* **Set problem**
Can you repeat all the records below, switching "Instruction" to "Command" wherever it occurs and changing nothing else?

* **Data for this exercise**
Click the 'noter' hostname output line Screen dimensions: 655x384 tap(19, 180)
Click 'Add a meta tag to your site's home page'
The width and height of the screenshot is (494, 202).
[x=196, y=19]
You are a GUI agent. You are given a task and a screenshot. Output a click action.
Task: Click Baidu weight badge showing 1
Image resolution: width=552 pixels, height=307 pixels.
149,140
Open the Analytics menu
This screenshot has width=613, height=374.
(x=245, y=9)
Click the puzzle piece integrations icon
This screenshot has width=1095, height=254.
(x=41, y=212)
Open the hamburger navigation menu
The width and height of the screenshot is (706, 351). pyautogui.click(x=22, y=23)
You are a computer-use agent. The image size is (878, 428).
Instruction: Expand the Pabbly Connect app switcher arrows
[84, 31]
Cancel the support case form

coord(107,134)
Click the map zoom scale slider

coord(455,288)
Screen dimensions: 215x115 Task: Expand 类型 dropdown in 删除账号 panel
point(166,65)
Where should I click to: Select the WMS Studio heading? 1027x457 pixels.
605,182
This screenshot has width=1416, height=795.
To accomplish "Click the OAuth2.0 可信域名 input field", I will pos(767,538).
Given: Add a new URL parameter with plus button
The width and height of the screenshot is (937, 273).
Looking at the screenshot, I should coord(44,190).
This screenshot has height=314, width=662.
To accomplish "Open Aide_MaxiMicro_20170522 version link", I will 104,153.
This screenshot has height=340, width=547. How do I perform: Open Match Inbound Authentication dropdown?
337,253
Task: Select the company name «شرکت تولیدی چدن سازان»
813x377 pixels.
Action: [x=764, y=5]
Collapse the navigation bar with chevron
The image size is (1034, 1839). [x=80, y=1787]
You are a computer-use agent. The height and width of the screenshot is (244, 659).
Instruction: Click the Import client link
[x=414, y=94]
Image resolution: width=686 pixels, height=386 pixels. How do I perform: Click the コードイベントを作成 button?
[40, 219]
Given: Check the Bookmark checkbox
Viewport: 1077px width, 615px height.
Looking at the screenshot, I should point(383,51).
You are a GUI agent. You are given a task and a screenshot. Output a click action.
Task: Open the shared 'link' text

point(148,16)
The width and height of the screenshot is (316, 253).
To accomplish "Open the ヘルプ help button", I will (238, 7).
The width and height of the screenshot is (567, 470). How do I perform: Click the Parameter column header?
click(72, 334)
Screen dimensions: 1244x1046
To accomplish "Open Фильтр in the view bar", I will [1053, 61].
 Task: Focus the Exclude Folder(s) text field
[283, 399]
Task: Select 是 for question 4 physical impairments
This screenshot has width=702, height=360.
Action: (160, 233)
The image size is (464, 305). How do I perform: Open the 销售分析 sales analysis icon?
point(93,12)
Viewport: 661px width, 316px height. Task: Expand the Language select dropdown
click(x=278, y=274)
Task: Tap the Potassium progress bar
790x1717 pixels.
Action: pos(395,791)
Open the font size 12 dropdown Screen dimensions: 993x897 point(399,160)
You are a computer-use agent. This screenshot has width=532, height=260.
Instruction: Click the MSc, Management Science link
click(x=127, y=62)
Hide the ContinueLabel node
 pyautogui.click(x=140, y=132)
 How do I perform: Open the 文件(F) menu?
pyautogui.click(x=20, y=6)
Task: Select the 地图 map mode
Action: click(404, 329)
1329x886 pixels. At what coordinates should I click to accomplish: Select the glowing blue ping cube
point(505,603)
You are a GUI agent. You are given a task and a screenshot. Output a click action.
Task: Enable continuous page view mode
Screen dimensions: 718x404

* **Final result**
Click the 'noter' hostname output line Screen dimensions: 655x384 tap(19, 180)
Click 'Add a meta tag to your site's home page'
The width and height of the screenshot is (494, 202).
[x=196, y=19]
You are a GUI agent. You are given a task and a screenshot. Output a click action.
Task: Click Baidu weight badge showing 1
Image resolution: width=552 pixels, height=307 pixels.
149,140
Open the Analytics menu
This screenshot has width=613, height=374.
(x=245, y=9)
Click the puzzle piece integrations icon
This screenshot has width=1095, height=254.
(x=41, y=212)
Open the hamburger navigation menu
The width and height of the screenshot is (706, 351). pyautogui.click(x=22, y=23)
You are a computer-use agent. The image size is (878, 428).
Command: Expand the Pabbly Connect app switcher arrows
[84, 31]
Cancel the support case form

coord(107,134)
Click the map zoom scale slider

coord(455,288)
Screen dimensions: 215x115 Task: Expand 类型 dropdown in 删除账号 panel
point(166,65)
Where should I click to: Select the WMS Studio heading? 1027x457 pixels.
605,182
This screenshot has width=1416, height=795.
To accomplish "Click the OAuth2.0 可信域名 input field", I will pos(767,538).
Given: Add a new URL parameter with plus button
The width and height of the screenshot is (937, 273).
Looking at the screenshot, I should coord(44,190).
This screenshot has height=314, width=662.
To accomplish "Open Aide_MaxiMicro_20170522 version link", I will 104,153.
This screenshot has height=340, width=547. How do I perform: Open Match Inbound Authentication dropdown?
337,253
Task: Select the company name «شرکت تولیدی چدن سازان»
813x377 pixels.
Action: [x=764, y=5]
Collapse the navigation bar with chevron
The image size is (1034, 1839). [x=80, y=1787]
You are a computer-use agent. The height and width of the screenshot is (244, 659).
Command: Click the Import client link
[x=414, y=94]
Image resolution: width=686 pixels, height=386 pixels. How do I perform: Click the コードイベントを作成 button?
[40, 219]
Given: Check the Bookmark checkbox
Viewport: 1077px width, 615px height.
Looking at the screenshot, I should point(383,51).
You are a GUI agent. You are given a task and a screenshot. Output a click action.
Task: Open the shared 'link' text

point(148,16)
The width and height of the screenshot is (316, 253).
To accomplish "Open the ヘルプ help button", I will (238, 7).
The width and height of the screenshot is (567, 470). How do I perform: Click the Parameter column header?
click(72, 334)
Screen dimensions: 1244x1046
To accomplish "Open Фильтр in the view bar", I will [1053, 61].
 Task: Focus the Exclude Folder(s) text field
[283, 399]
Task: Select 是 for question 4 physical impairments
This screenshot has width=702, height=360.
Action: (160, 233)
The image size is (464, 305). How do I perform: Open the 销售分析 sales analysis icon?
point(93,12)
Viewport: 661px width, 316px height. Task: Expand the Language select dropdown
click(x=278, y=274)
Task: Tap the Potassium progress bar
790x1717 pixels.
Action: pos(395,791)
Open the font size 12 dropdown Screen dimensions: 993x897 point(399,160)
You are a computer-use agent. This screenshot has width=532, height=260.
Command: Click the MSc, Management Science link
click(x=127, y=62)
Hide the ContinueLabel node
 pyautogui.click(x=140, y=132)
 How do I perform: Open the 文件(F) menu?
pyautogui.click(x=20, y=6)
Task: Select the 地图 map mode
Action: click(404, 329)
1329x886 pixels. At what coordinates should I click to accomplish: Select the glowing blue ping cube
point(505,603)
You are a GUI agent. You are given a task and a screenshot. Output a click action.
Task: Enable continuous page view mode
Screen dimensions: 718x404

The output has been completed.